* Text block *
· · ·

Location
- 1601 St. Joe River Drive Fort Wayne, Indiana 46805 United States 41°6′35.4″N 85°7′4.08″W﻿ / ﻿41.109833°N 85.1178000°W

Information
- Type: Private high school
- Religious affiliation: Lutheran Church–Missouri Synod
- Established: 1935; 91 years ago
- Head of School: Jacob Pennekamp
- Teaching staff: 54.9 (on an FTE basis)
- Grades: 9–12
- Enrollment: 727 (2025-2026)
- Student to teacher ratio: 12.9
- Campus size: 40 acres (16 ha)
- Colors: Maroon and white
- Slogan: “We Love It Here!”
- Song: Concordia High Thy Praises
- Athletics conference: Summit Athletic Conference
- Nickname: Cadets
- Rival: Bishop Dwenger
- Accreditation: National Lutheran School Accreditation Indiana Department of Education Cognia
- Publication: Cadets Magazine
- Newspaper: Lu-Hi Voice
- Yearbook: Luminarian
- Website: www.clhscadets.com

= Concordia Lutheran High School (Indiana) =

Concordia Lutheran High School is a secondary school affiliated with the Lutheran Church–Missouri Synod (LCMS), serving grades 9 - 12 in Fort Wayne, Indiana, United States.

==History==
In 1916, the LCMS congregations in Fort Wayne started the Luther Institute, a two-year secondary school teaching basic office skills such as typing and shorthand, and also business law and Bible classes. Initially the school used facilities in those congregations. In 1920, the leaders of the Luther Institute suggested a merger with the high school department of Concordia College, but no agreement was reached, so in 1924-25 the institute erected a three-story building (demolished in 2006) at the corner of Barr and Washington.

Negotiations for the merger were successfully reopened in 1934. The resulting Lutheran High School opened in 1935, using two floors of Hanser Hall on the college campus after seven Lutheran churches in Fort Wayne raised $6,000 to renovate and equip the facility. From 1935 to 1947, the college controlled the academic aspects of the high school, while the Lutheran High School Association handled the financial aspects. The high school undertook steps to receive accreditation from the state of Indiana in 1938.

By 1947, increased enrollment had strained the 300-student capacity of the building, so the association constructed a new classroom building on 1.3 acre in the southeast corner of the college campus. The new building at Anthony Boulevard and Maumee Avenue opened in 1952. The high school continued to use the athletic and other facilities of the college. In 1955, the name of the school was officially changed to Concordia Lutheran High School.

· · ·

* Information supplied *

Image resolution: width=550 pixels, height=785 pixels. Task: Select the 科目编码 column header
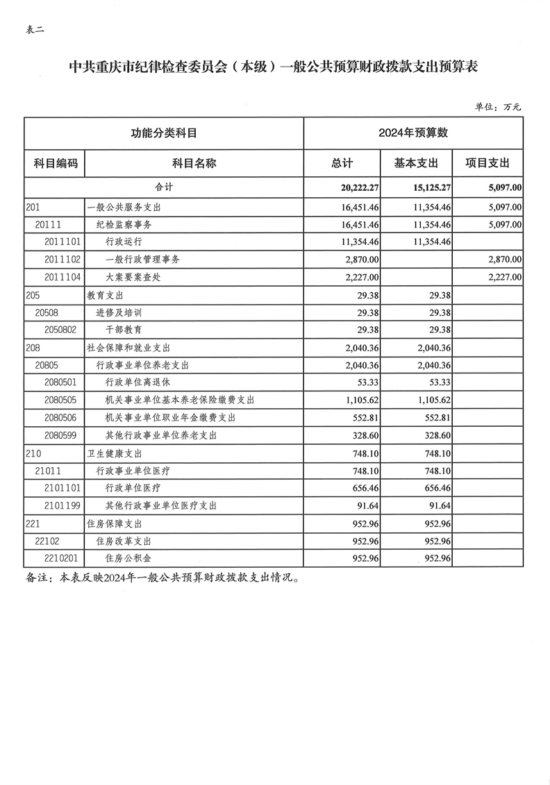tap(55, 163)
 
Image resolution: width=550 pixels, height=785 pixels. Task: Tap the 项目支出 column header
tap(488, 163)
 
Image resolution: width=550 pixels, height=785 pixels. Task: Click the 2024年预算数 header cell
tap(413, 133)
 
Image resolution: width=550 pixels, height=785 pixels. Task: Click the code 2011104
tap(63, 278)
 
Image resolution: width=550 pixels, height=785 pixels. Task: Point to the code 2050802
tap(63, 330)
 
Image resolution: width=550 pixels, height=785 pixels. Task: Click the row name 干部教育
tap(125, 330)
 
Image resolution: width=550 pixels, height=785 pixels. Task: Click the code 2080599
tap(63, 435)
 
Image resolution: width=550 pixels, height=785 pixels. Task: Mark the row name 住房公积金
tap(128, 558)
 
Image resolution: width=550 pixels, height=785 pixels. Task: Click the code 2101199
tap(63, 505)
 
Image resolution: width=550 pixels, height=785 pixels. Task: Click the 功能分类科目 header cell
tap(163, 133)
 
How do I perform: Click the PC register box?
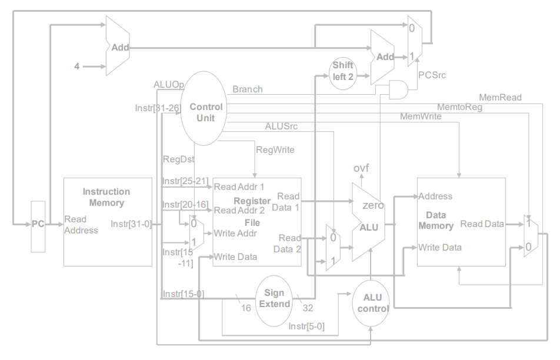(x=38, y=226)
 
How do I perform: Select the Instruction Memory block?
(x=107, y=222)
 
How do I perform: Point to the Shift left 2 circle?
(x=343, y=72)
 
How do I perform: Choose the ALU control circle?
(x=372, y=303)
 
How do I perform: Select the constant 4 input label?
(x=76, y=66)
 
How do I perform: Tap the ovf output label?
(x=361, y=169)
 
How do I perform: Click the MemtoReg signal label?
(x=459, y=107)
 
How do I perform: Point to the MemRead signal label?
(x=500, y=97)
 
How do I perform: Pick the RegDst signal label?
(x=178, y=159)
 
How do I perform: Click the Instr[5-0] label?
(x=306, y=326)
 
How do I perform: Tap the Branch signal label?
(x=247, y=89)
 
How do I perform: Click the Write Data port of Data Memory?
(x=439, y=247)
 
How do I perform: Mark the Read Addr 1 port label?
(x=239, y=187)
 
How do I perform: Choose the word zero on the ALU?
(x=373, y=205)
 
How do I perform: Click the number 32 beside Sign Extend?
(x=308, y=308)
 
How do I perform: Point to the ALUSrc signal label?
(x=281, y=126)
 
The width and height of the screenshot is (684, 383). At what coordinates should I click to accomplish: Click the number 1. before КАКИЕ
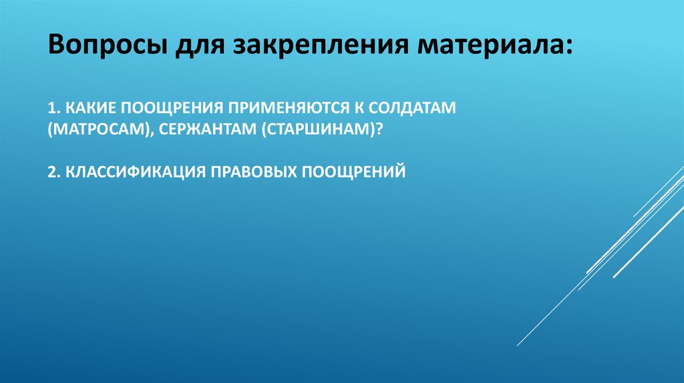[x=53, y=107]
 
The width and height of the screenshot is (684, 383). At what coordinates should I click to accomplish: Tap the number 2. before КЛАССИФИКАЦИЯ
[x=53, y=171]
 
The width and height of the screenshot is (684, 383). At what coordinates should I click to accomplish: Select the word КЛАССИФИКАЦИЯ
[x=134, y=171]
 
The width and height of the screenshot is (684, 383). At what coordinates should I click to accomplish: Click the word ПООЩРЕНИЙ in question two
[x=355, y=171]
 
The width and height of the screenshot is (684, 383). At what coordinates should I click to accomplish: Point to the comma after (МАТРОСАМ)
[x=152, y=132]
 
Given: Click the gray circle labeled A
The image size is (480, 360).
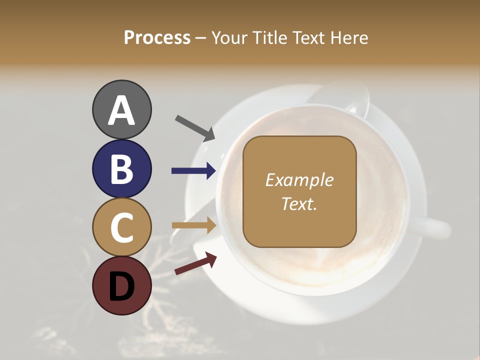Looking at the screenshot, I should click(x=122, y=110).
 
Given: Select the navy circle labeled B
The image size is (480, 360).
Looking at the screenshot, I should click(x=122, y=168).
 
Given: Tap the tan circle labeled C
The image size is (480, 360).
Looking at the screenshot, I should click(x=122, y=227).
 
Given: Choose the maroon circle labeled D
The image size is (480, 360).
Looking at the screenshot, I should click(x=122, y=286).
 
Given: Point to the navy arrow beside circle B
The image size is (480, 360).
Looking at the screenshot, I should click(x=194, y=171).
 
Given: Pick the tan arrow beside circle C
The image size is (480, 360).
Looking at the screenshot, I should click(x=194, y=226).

· · ·

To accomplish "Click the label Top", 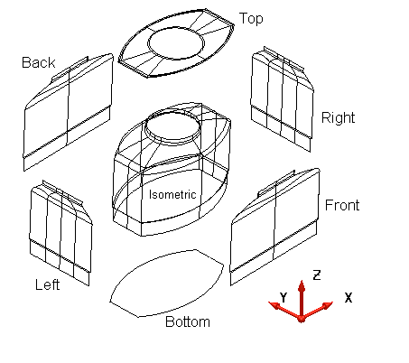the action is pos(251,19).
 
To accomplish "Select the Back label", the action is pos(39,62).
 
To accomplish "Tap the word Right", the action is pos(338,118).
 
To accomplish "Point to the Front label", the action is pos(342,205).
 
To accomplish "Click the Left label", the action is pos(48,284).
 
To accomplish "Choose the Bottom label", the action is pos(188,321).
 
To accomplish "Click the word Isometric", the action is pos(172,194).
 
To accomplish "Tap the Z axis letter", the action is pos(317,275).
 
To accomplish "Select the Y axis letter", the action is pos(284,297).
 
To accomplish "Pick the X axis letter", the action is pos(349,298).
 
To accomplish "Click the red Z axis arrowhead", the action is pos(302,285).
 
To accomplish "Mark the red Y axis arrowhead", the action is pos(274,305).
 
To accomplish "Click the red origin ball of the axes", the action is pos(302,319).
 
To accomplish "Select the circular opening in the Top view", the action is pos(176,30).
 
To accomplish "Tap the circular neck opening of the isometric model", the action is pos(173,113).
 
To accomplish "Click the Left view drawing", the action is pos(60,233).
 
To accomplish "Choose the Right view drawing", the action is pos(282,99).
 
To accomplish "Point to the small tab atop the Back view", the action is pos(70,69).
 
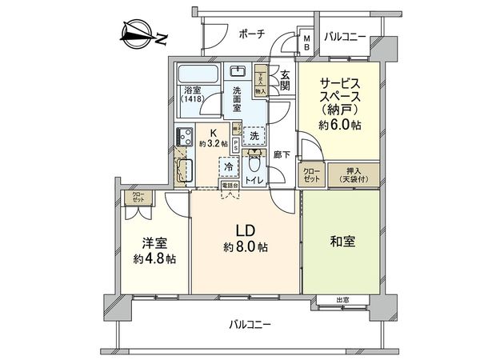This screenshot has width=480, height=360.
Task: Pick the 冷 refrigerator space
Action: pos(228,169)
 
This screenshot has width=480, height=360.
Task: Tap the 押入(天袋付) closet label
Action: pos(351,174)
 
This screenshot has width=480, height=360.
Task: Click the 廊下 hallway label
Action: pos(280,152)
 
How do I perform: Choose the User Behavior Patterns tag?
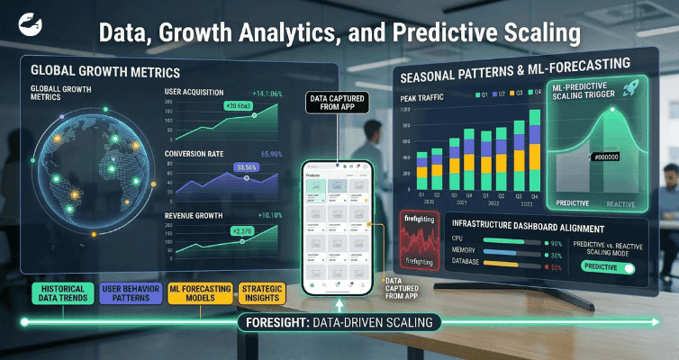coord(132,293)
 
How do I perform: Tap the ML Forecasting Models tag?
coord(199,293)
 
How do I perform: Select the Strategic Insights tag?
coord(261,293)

· · ·

* Your task *
Copy the school profile starting with "Information" and going on through "Enrollment: 727 (2025-2026)", renaming "Head of School" to "Principal". The records were drawn from a separate source.

* Written answer *
Information
- Type: Private high school
- Religious affiliation: Lutheran Church–Missouri Synod
- Established: 1935; 91 years ago
- Principal: Jacob Pennekamp
- Teaching staff: 54.9 (on an FTE basis)
- Grades: 9–12
- Enrollment: 727 (2025-2026)